The best of 2001’s visual arts offerings

1. Out of Order: Mapping Social Space (Atlanta Contemporary Art Center). Curated by Susan Krane, this traveling show melded familiar names like Andreas Gursky and Peter Halley with intriguing work by lesser-known artists while treating the modern condition through architecture. One of the city’s best in 2001.

2. My Father by Angela West (Jackson Fine Art). This Dahlonega photographer, fresh from Yale, offered one of the most revealing, psychologically loaded documentary studies in a city flush with great photography. The exotic prey West charted? Not inner-city kids, Appalachian hillfolk or Indian street performers, but her own quixotic dad.

3. Vik Muniz: Repartee (Atlanta College of Art Gallery). This small gallery in the High Museum’s shadow continues to offer riches in lively contemporary art as evidenced by Sam Easterson’s humorous Swamp Sanctuary show this year as well as New York photographer Muniz’s delightful, evanescent work curated by Rebecca Dimling Cochran.
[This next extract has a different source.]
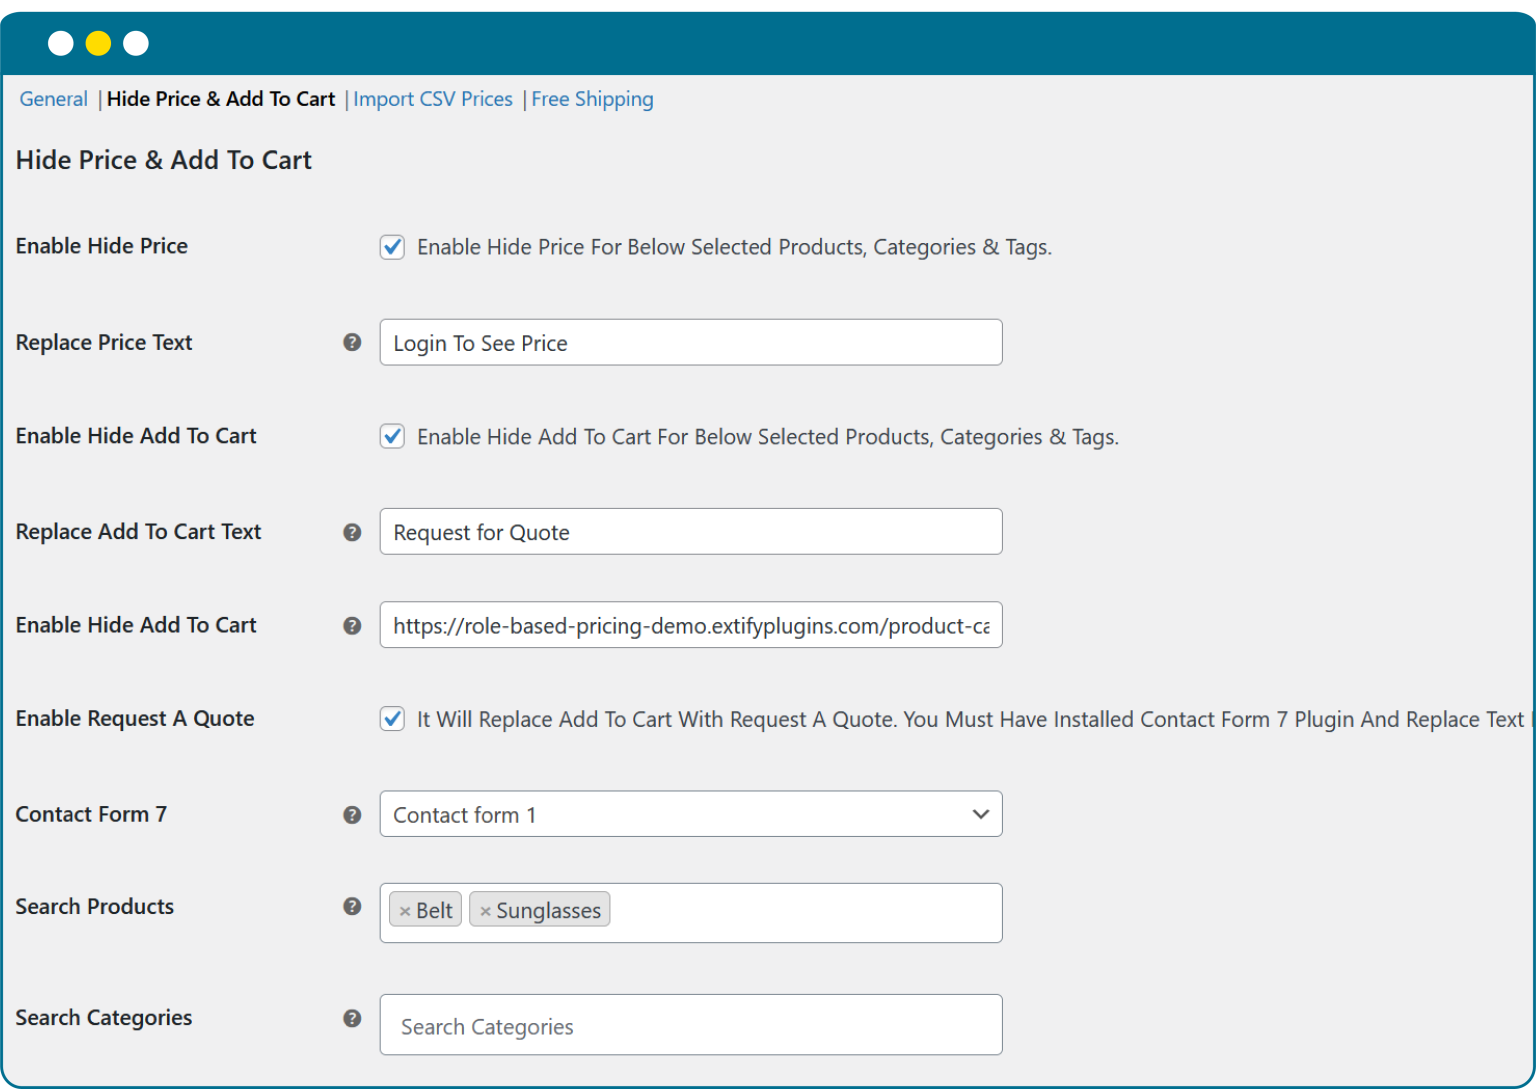Viewport: 1536px width, 1089px height.
Task: Switch to the General tab
Action: click(54, 99)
4. Deconstruction of American Icons: New Drawings by King by King Thackston (Swan Coach House Gallery). Laced with an amusingly morbid romance for the past, this impressive show of drawings brought unexpectedly heady ideas to a lyrical form.

5. Panoptic Mind: Untitled (Eyedrum). The installation was typically low-tech, but the array of video projects by both locals and far-flung artists showed how influential this space continues to be in bringing cutting-edge work to Atlantans.??